Enquanto a rapariga continuava em parafuso pela sua mais recente aquisição, Marta aprontou-se. Saindo de outra divisão, Tiago, de smoking, penteado e a cheirar a aftershave, apareceu. No entanto, nem o melhor duche nem baldes de litro de café o fariam despertar, os efeitos da noite anterior estavam bem visíveis sob a forma de olheiras enormes e uma indisposição que não se desejaria a ninguém. Por sua vez, Marta, em melhor estado que, tanto Tiago, como Daniela, apareceu, sorridente e ansiosa. Mas, ao ver a morena, ainda com a roupa da noite anterior, fulminou-a com o olhar, “Ainda estás assim?!”

“Tu deixaste que aquela gaja de ar sinistro me fizesse isto?”, interrogou a rapariga, furiosa, levantando a camisola. Sensível ao álcool como era, ter discernimento suficiente para recusar uma proposta de um piercing duvidoso feito por alguém igualmente duvidoso, sob aquelas condições, era impossível.

“Nós ficámos com as Strippers mas tu tinhas que ser mais hardcore…”, justificou Marta, sem conter o gozo, “Foi a risada e, se pensares positivo, tens uma história para contar aos netos”

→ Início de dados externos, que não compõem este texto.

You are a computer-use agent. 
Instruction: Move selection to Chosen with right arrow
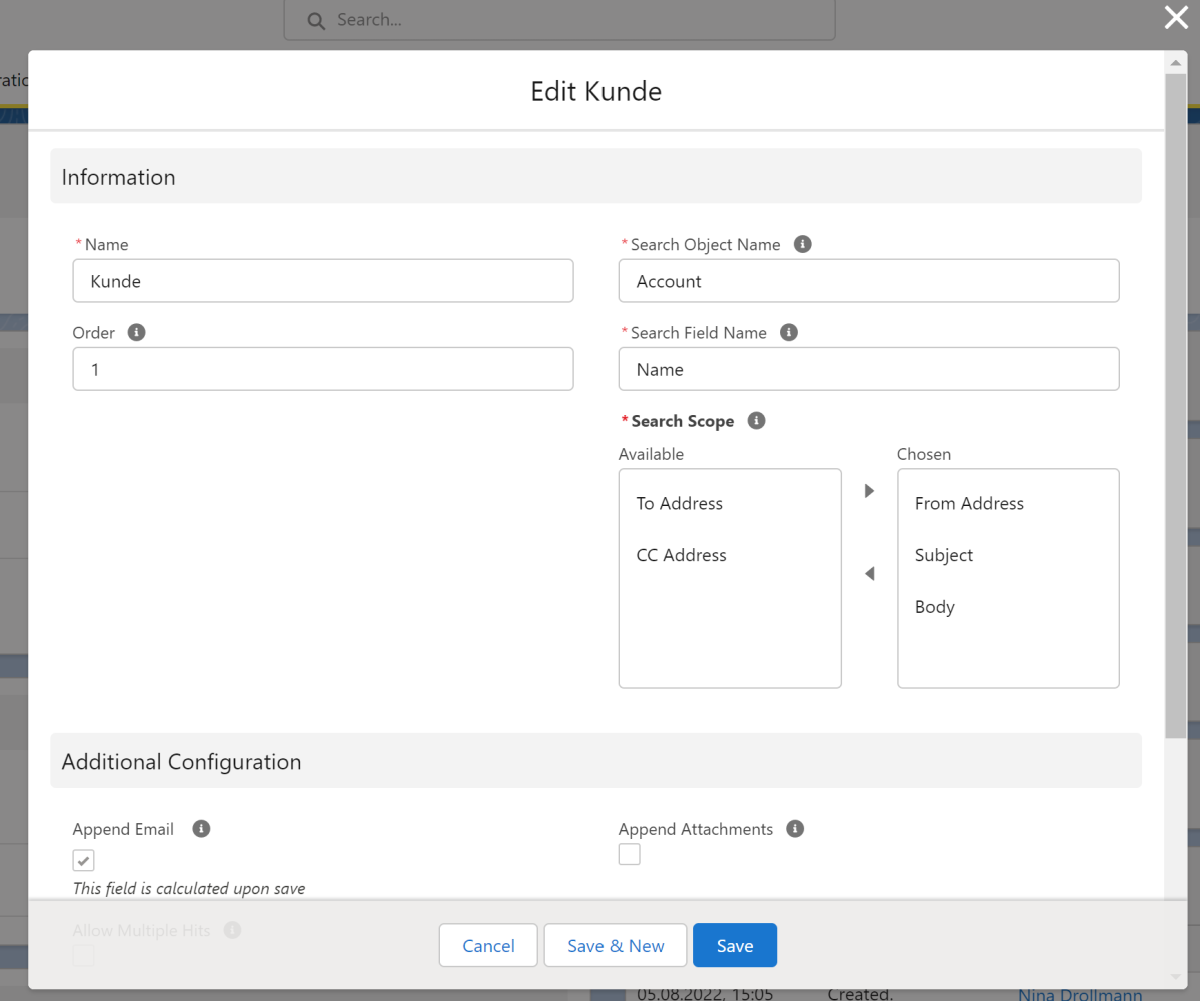pyautogui.click(x=869, y=491)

Daniela, ao invés de dar uma resposta coerente, limitou-se a deitar a língua de fora a Marta. Mas ela ia ver, oh se ia. De momento só esperava que Susana gostasse daquele lindo exemplo de arte corporal. Mas, por enquanto, teria que ajudar nos preparativos. Ora ajeitando a gola da camisa de Tiago, assegurando-o de que estava no seu melhor e prestes a fazer boa figura, ora garantindo a Marta de que iria correr tudo bem e que o fato lhe assentava bem, a rapariga não se pôde queixar de que não tinha que fazer. Arranjando-se como pôde, apesar de não ser o seu grande dia, fez por ficar bem, mais que não fosse para si própria e para Susana.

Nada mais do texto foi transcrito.